The track_meta dataset is very useful for visualizing some of the distributions of metadata. In particular, we picked out a handful of the aforementioned features to plot in the figure below:

In the upper left plot one can see that the number of albums and artists increase linearly with the number of tracks as expected, and exhibit one-sided poisson like behavior when the expected value increases. The distribution of playlist lengths seems to peak around 20 songs or so, and the median tempo of songs in the playlist are all generally upbeat at around 120 bpm. Also interestingly, on the lower left plot, we can see that the median key and mode of a playlist are most often 5 and 1 respectively, which indicates that F-major is the most popular key signature for spotify listeners in our sample.
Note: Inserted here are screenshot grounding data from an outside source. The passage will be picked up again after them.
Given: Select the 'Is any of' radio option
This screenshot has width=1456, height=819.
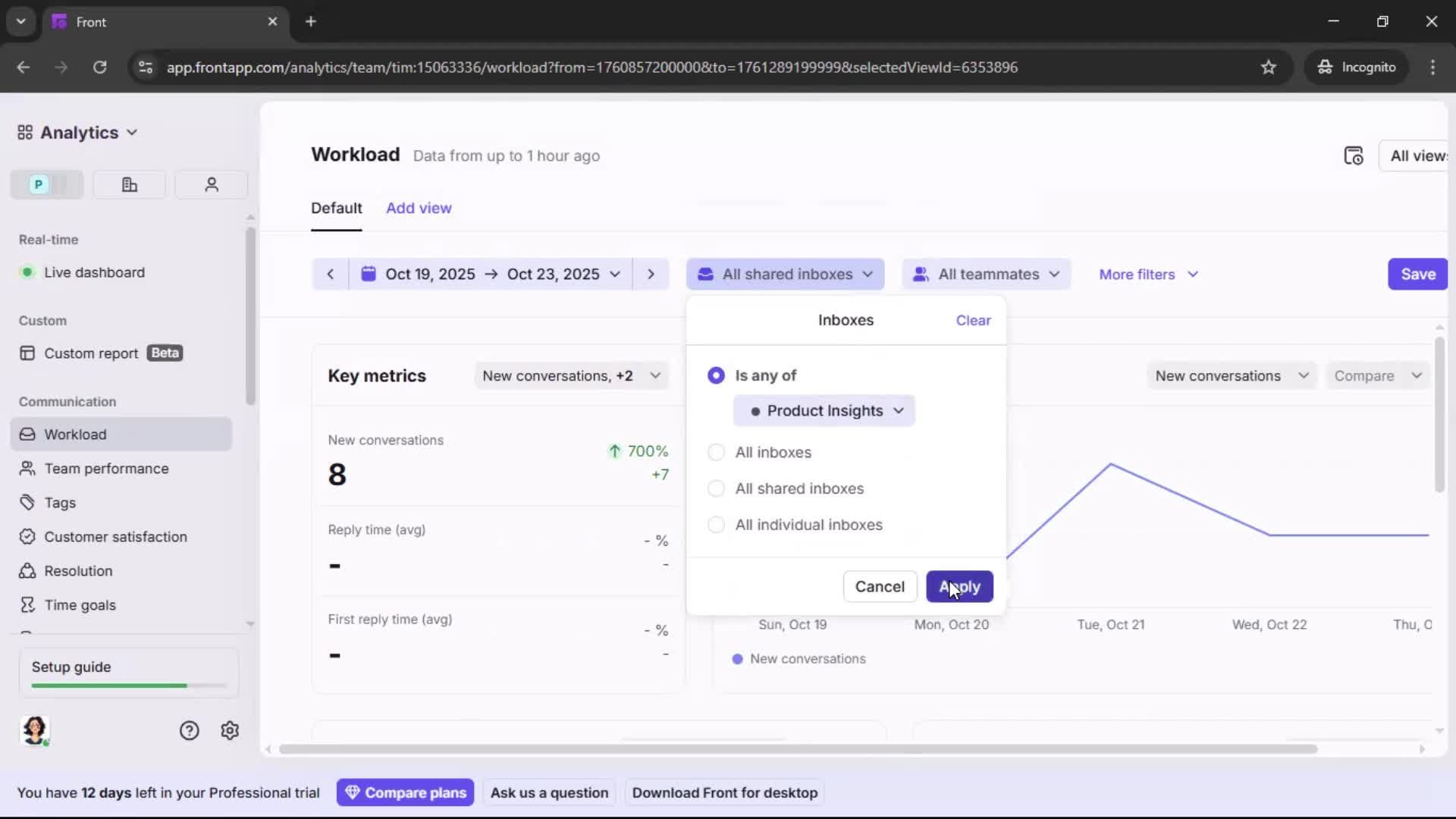Looking at the screenshot, I should click(717, 375).
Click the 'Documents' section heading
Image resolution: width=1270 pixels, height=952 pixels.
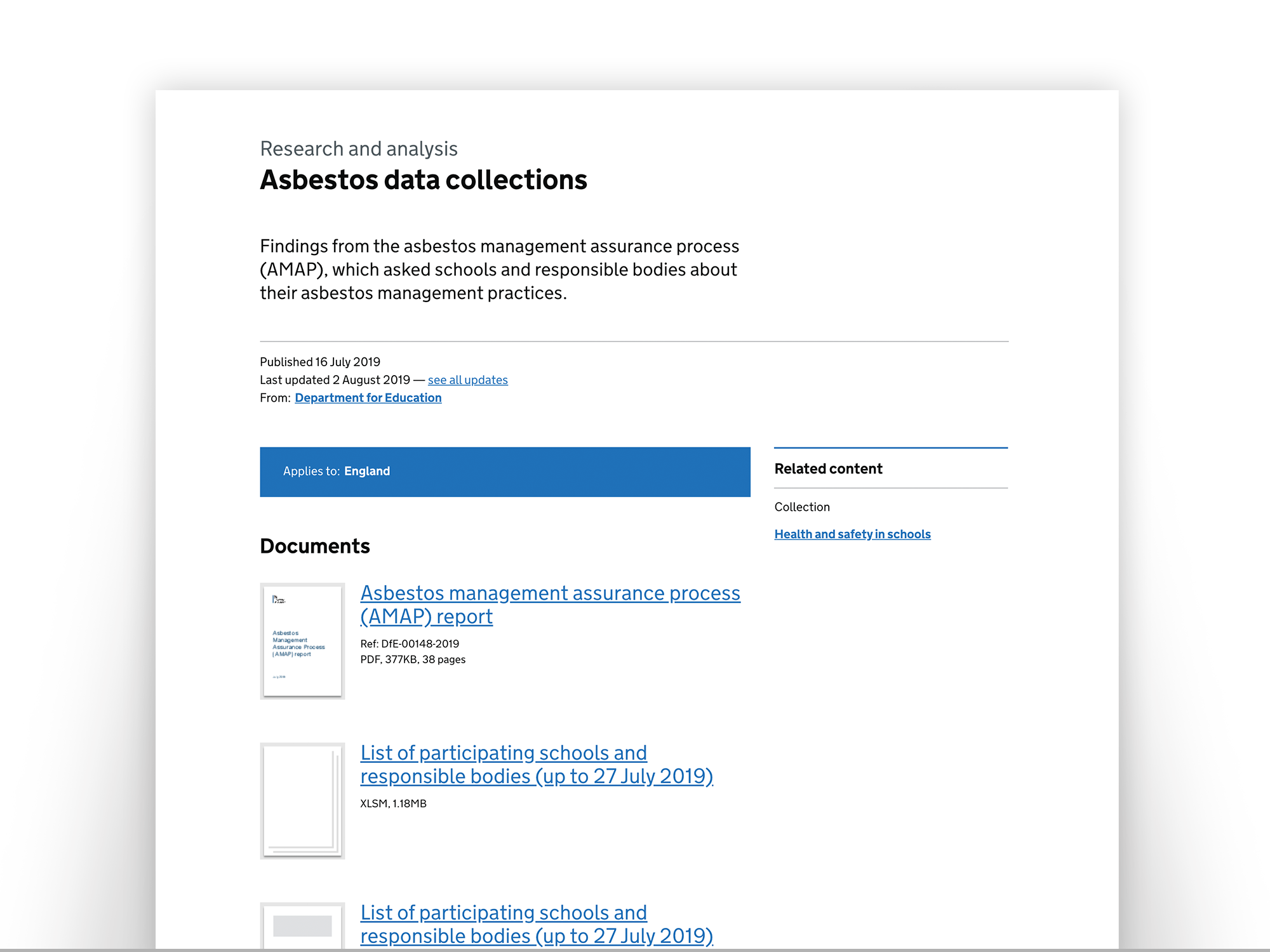click(315, 546)
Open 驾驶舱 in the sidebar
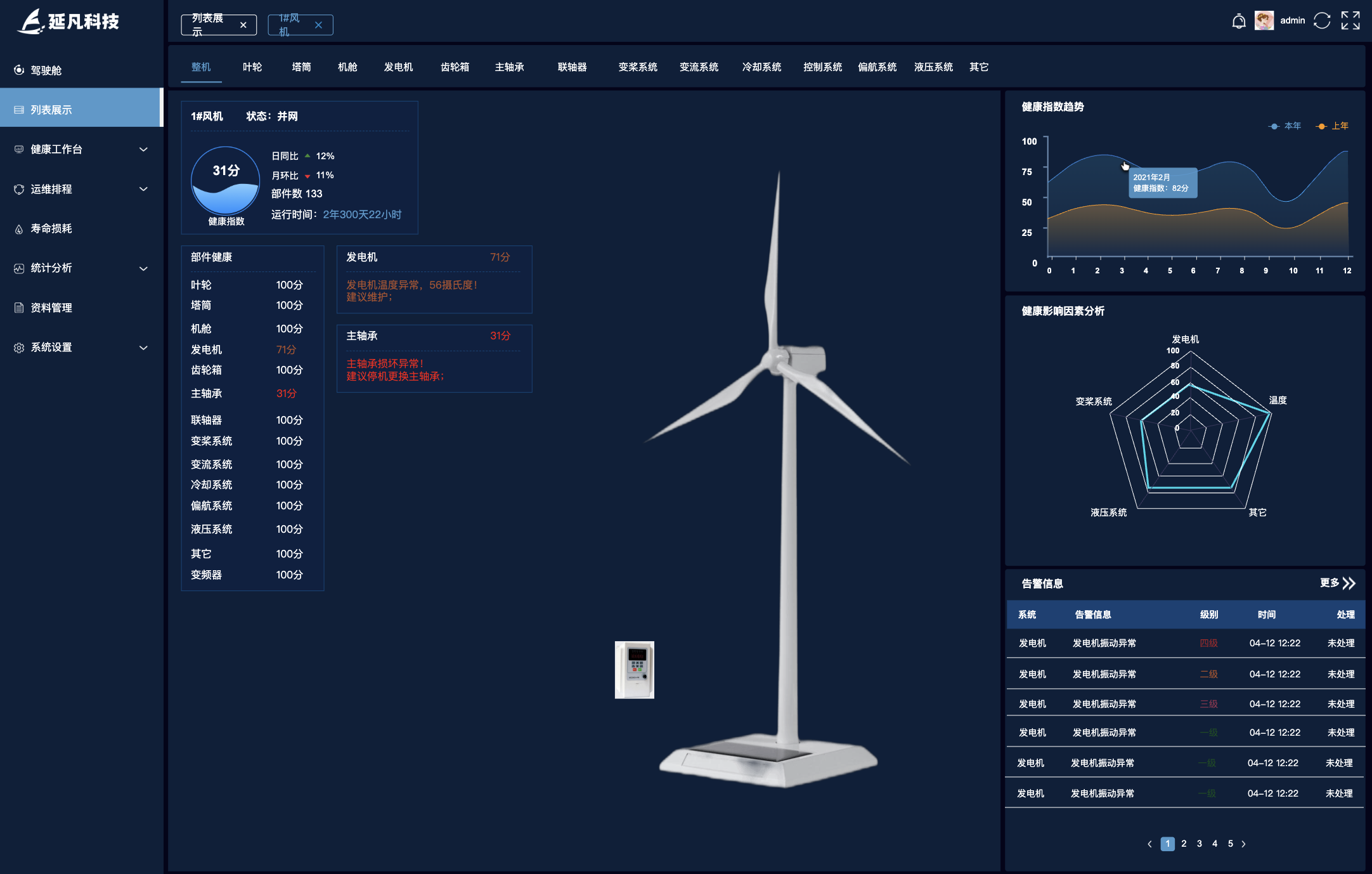This screenshot has width=1372, height=874. point(46,70)
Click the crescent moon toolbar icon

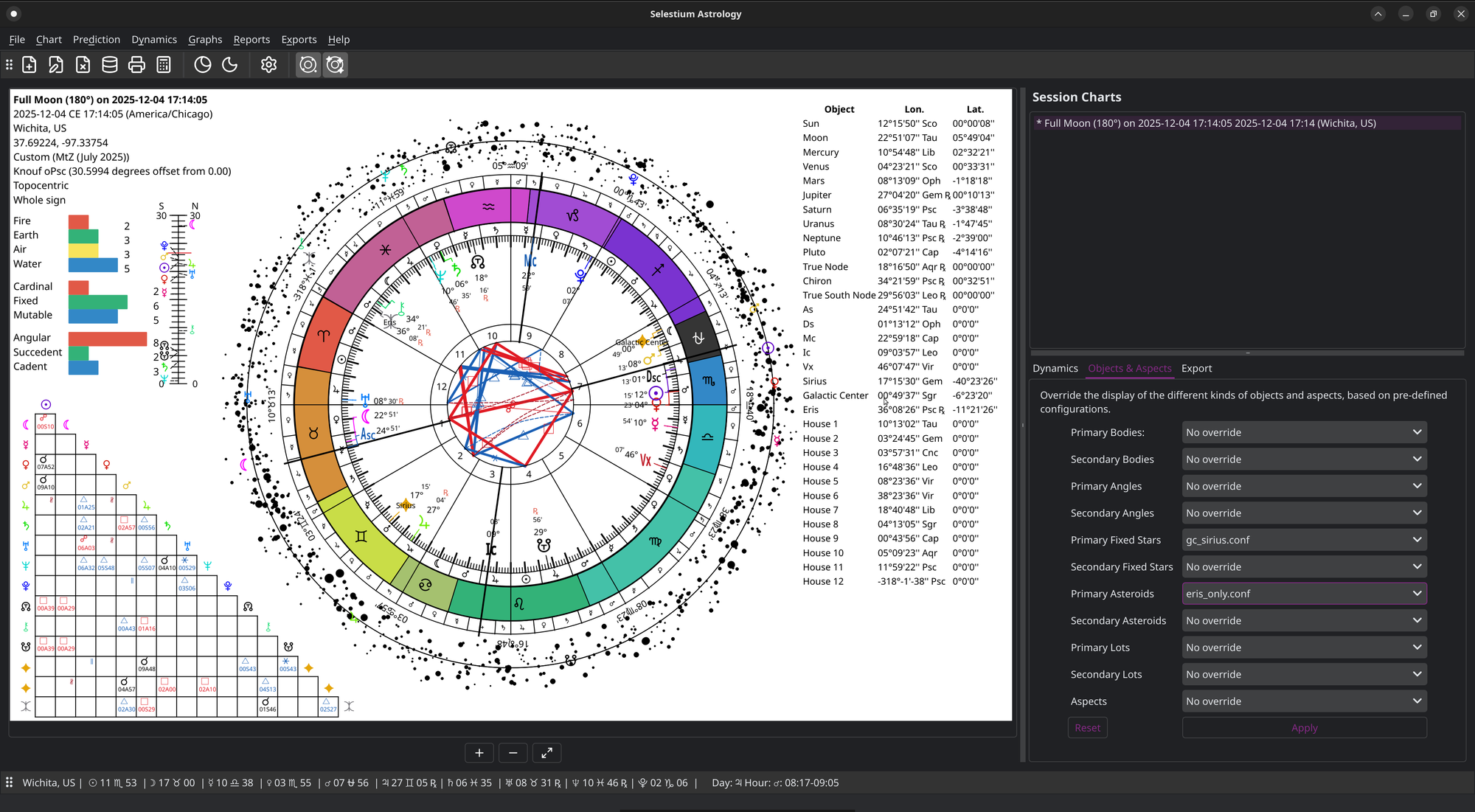pyautogui.click(x=230, y=65)
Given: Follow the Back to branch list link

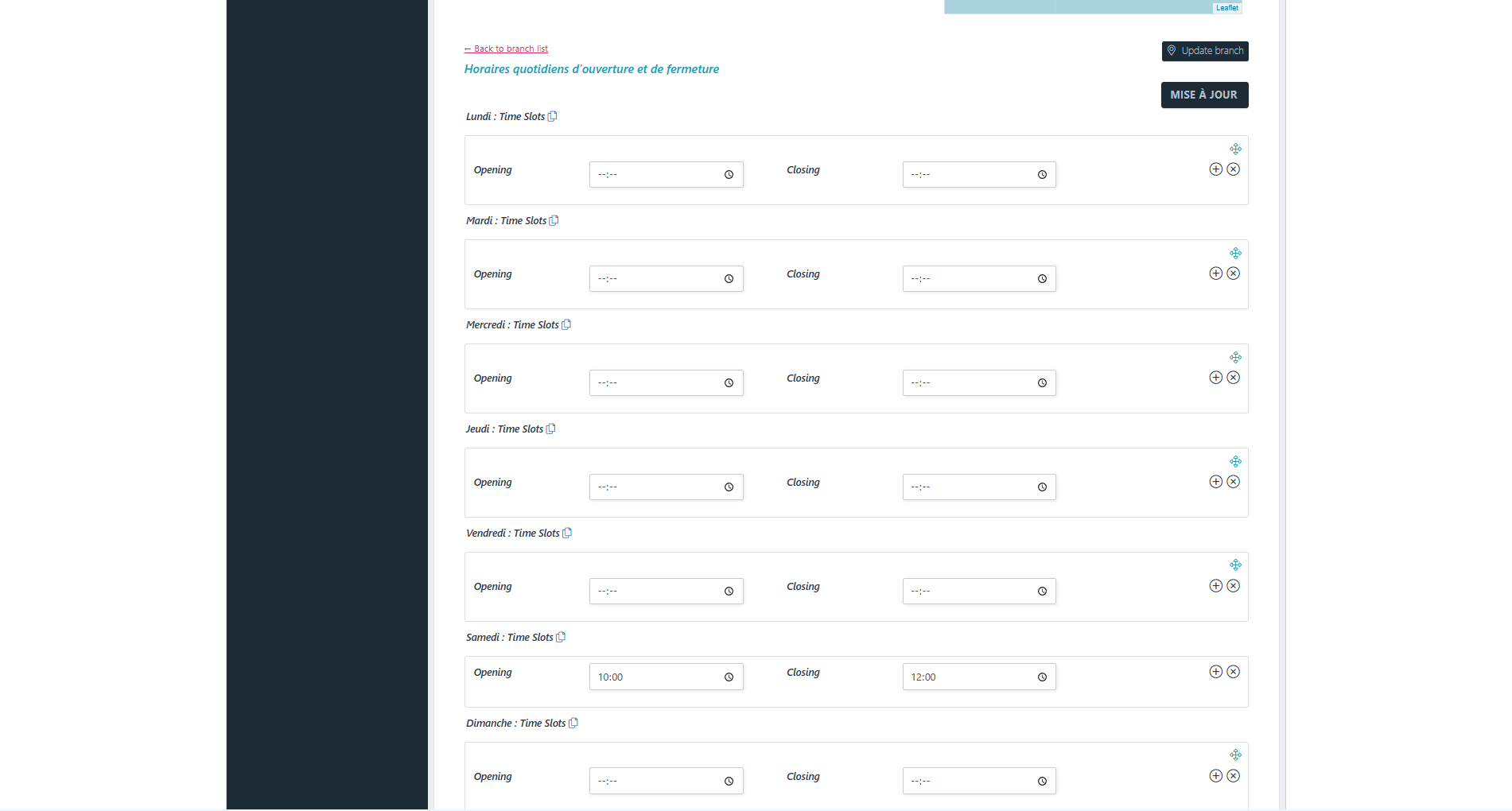Looking at the screenshot, I should tap(506, 49).
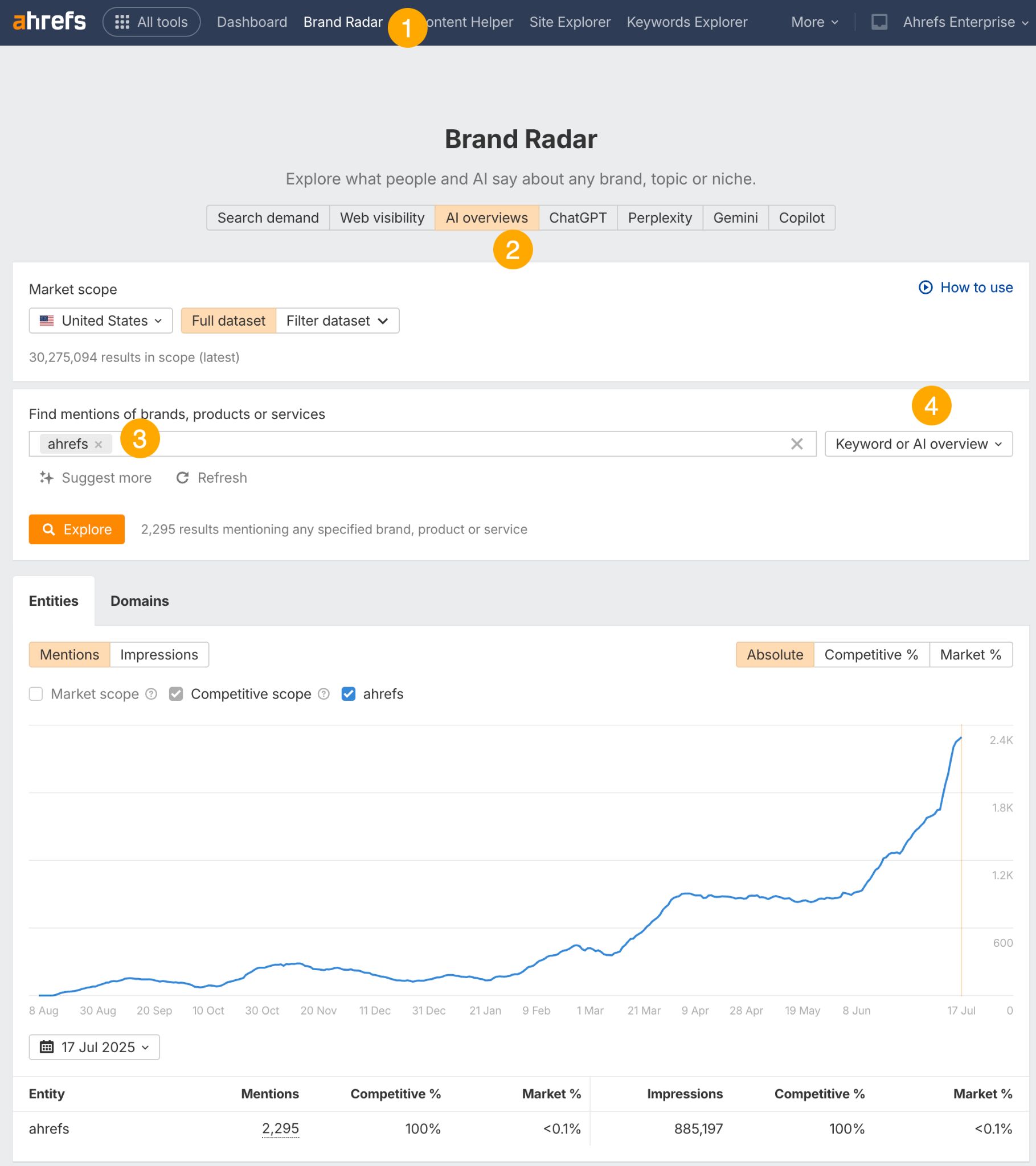The width and height of the screenshot is (1036, 1166).
Task: Open the United States country dropdown
Action: pyautogui.click(x=100, y=320)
Coupled with large scores for energy and danceability from the upper right plot, it seems that listeners are into feel-good, happy music on average, which intuitively makes sense.

The subset100 dataset was a great way to take a closer look at the distributions of the size of playlists, number of albums, and number of artists.

These figures validate that the average playlist size lies around 20 songs, with a little extra redundancy in the numbers of albumns and artists as evidenced by the subtle shift in peak.